FFM API: Simplifying MemorySegment::ofBuffer

Tue Oct 29 10:56:05 UTC 2024

Hey Maurizio,

Yes, forcing inlining with CompileCommand in a simple benchmark helps:

https://gist.github.com/Spasi/bd45f53fb71997e9059f7bb22443a24b

It also helps in a real application, with significantly fewer young GC
cycles.

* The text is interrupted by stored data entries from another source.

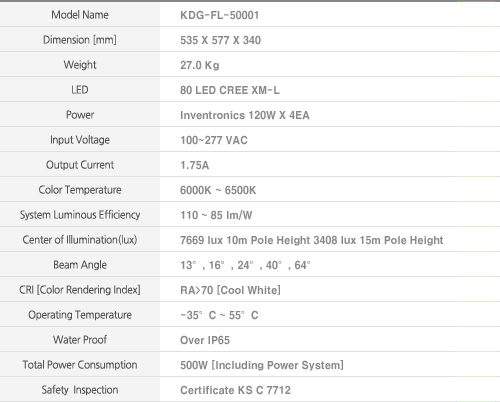Click the Operating Temperature label

pos(80,315)
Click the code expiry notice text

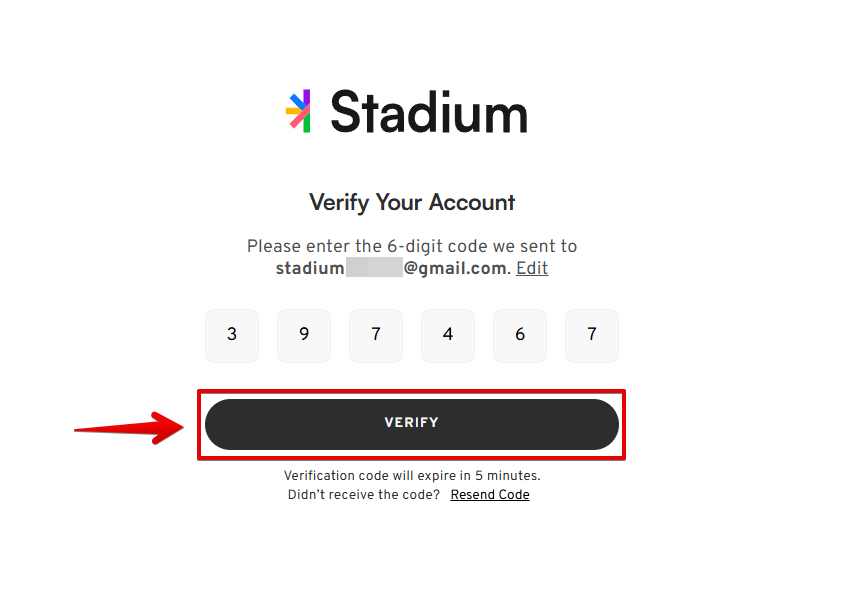coord(412,476)
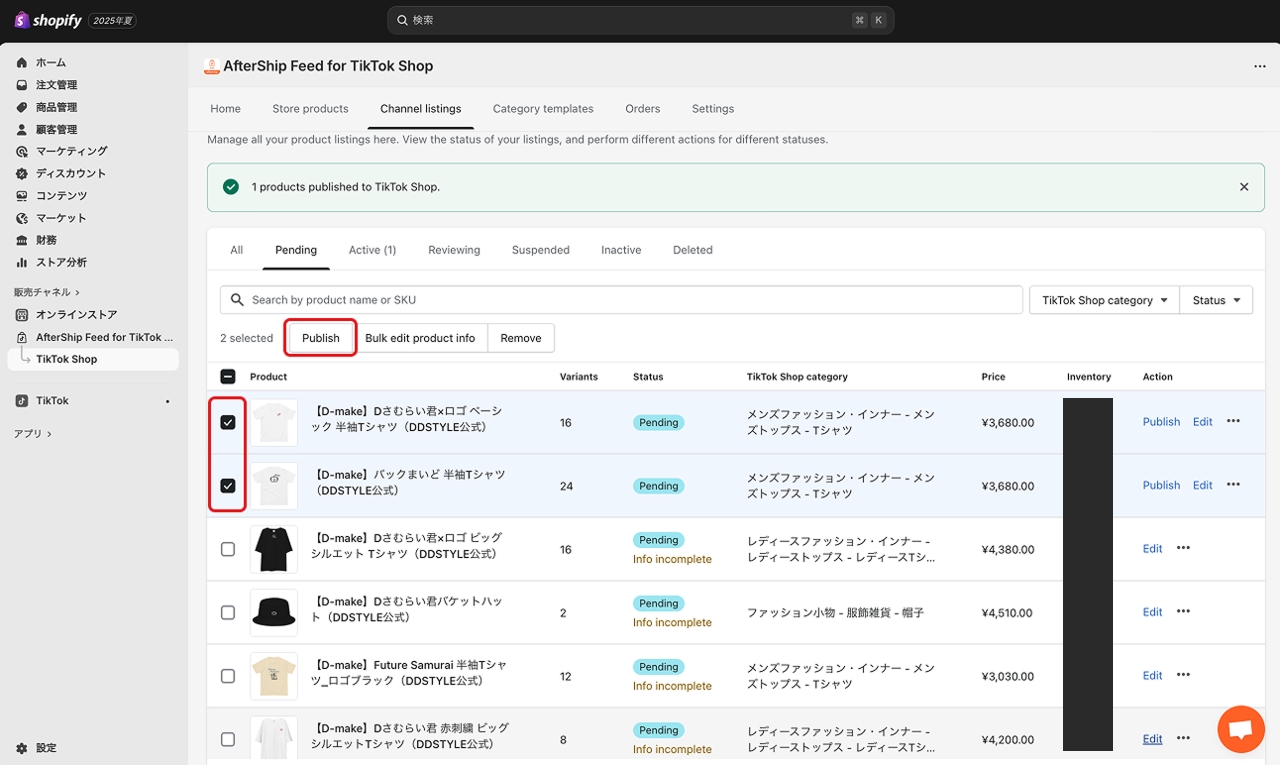Switch to the Active (1) listings tab
1280x765 pixels.
[x=372, y=250]
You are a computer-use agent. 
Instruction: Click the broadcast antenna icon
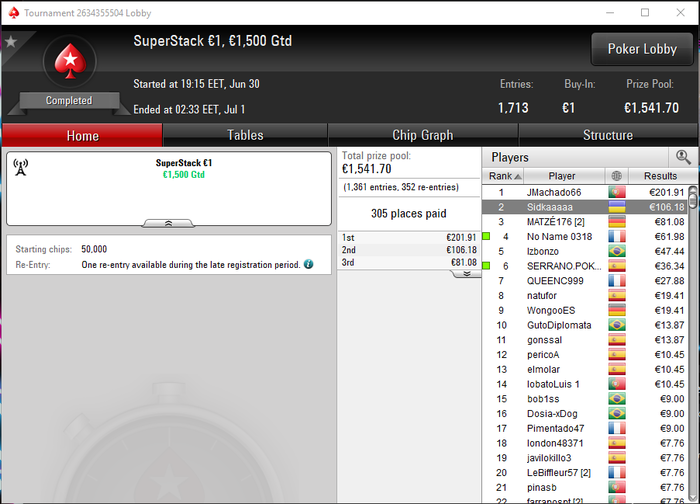click(21, 167)
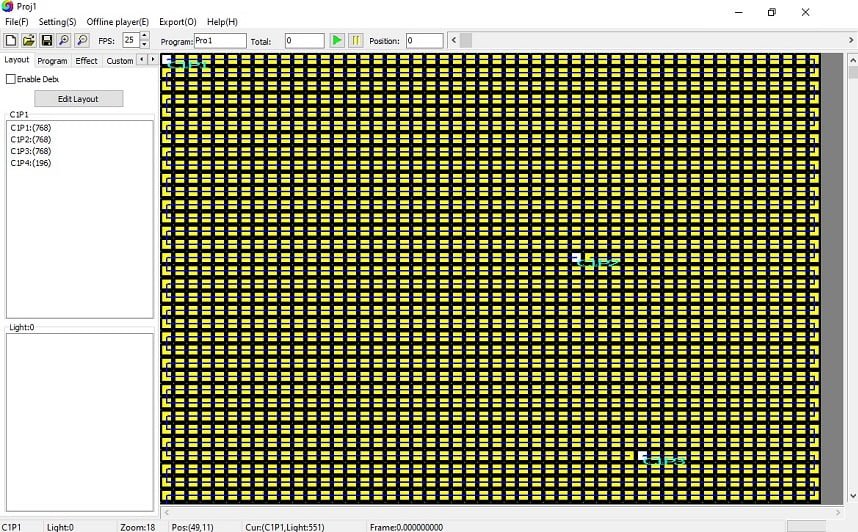Click the Edit Layout button
Viewport: 858px width, 532px height.
tap(78, 99)
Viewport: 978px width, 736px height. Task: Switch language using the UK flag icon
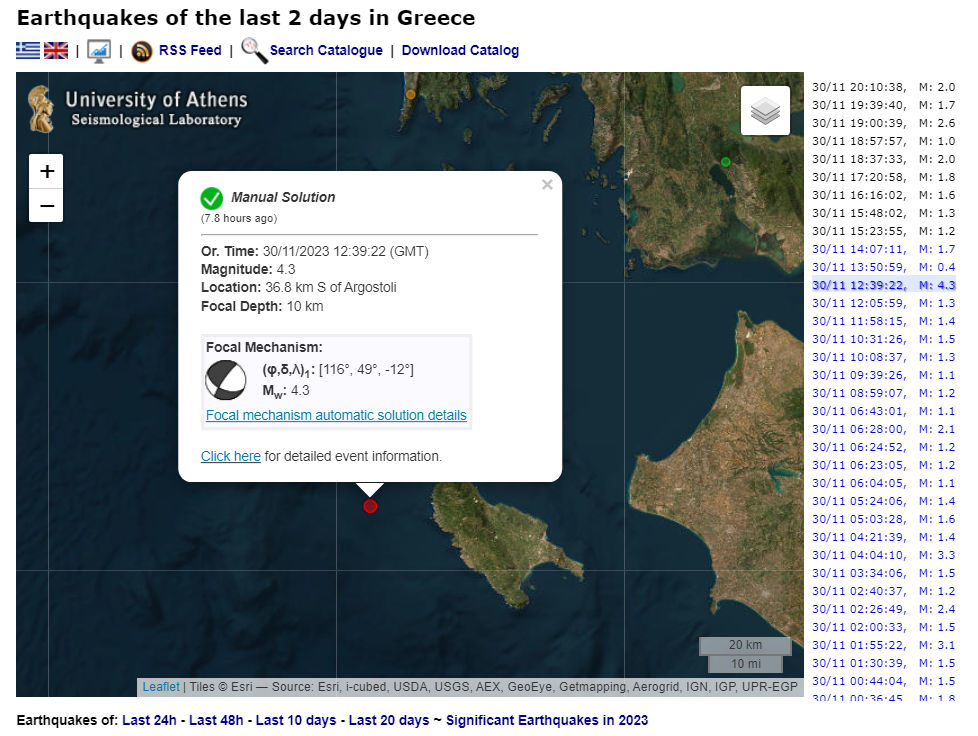(56, 51)
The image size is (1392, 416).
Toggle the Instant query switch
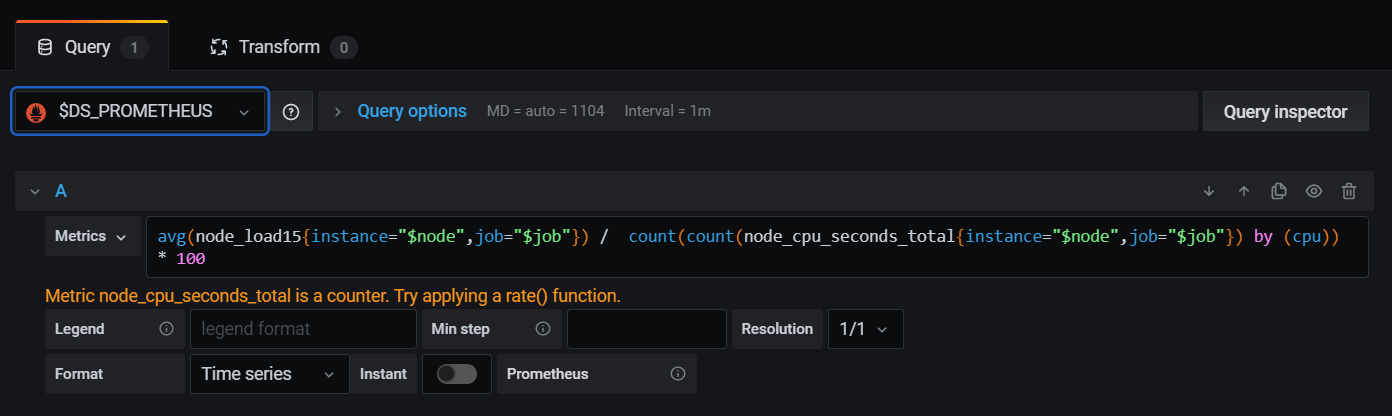(457, 374)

I've attached 2 JITWatch screenshots to the above gist, first a
run with default JVM options, then the same call-site in a run with
CompileCommand.

On Tue, 29 Oct 2024 at 11:42, Maurizio Cimadamore
<maurizio.cimadamore at oracle.com> wrote:
>
> Hi Ioannis,
> the idea you suggest of moving bits and pieces of the MS::ofBuffer
> factory seems very good to me.
>
> Have you tried forcing inlining of that method to see if that helps -
> that could be an interim move we could make (e.g. add a ForceInline
> annotation there, while we wait for the code to be improved).
>
> I've filed this:
>
> https://bugs.openjdk.org/browse/JDK-8343188
>
> Thanks!
>
> Maurizio
>
> On 28/10/2024 10:47, Ioannis Tsakpinis wrote:
> > Hello again,
> >
> > In the context of writing a "compatibility" layer between JNI/NIO-based
> > bindings and FFM-based bindings, a method that seems problematic while
> > performance testing is MemorySegment::ofBuffer. Specifically, it is too
> > big to be inlined in most call-sites, which hurts optimizations in the
> > surrounding code.
> >
> > (like my previous thread, this is mostly related to EA not scalar
> > replacing very-short-lived instances created behind the public API)
> >
> > I don't have a benchmark to share, nor have I tested potential fixes,
> > but looking at the implementation, the first thing I would try is to
> > extract the HeapMemorySegmentImpl switch to a separate method and also
> > combine it with the getScaleFactor switch for that case. Right now the
> > type-switch happens twice, for no apparent benefit. While the types are
> > different, the result is effectively always the same. Then, I'd remove
> > the "The provided heap buffer is not backed by an array." check at the
> > start. Afaict, it is not something that could ever happen, at least not
> > without someone doing nasty things with Unsafe. These two changes
> > should make the method small enough for more inlining possibilities.
> >
> > A more involved approach, but one that would definitely be more
> > efficient, is to move the MemorySegment creation to the NIO API
> > instead. MemorySegment::asByteBuffer is simple, because each segment
> > subclass knows exactly what kind of ByteBuffer to create. Likewise,
> > each Buffer subclass could have a method (non-public, exposed via
> > NIO_ACCESS or something) that creates the appropriate MemorySegment
> > subclass. For example, a direct DoubleBuffer would implicitly know to
> > create a NativeMemorySegmentImpl with a scale factor of 8.
> >
> > Note that this is a low-priority request, just a small improvement that
> > would be good to have, but can live without. The motivation is being
> > able to run current LWJGL using FFM internally and without Unsafe
> > (prototype with --sun-misc-unsafe-memory-access=deny actually works!),
> > while providing decent performance compared to the legacy solution.
> > Future versions however will be 100% FFM-based, so not affected by this
> > issue at all.
> >
> > - Ioannis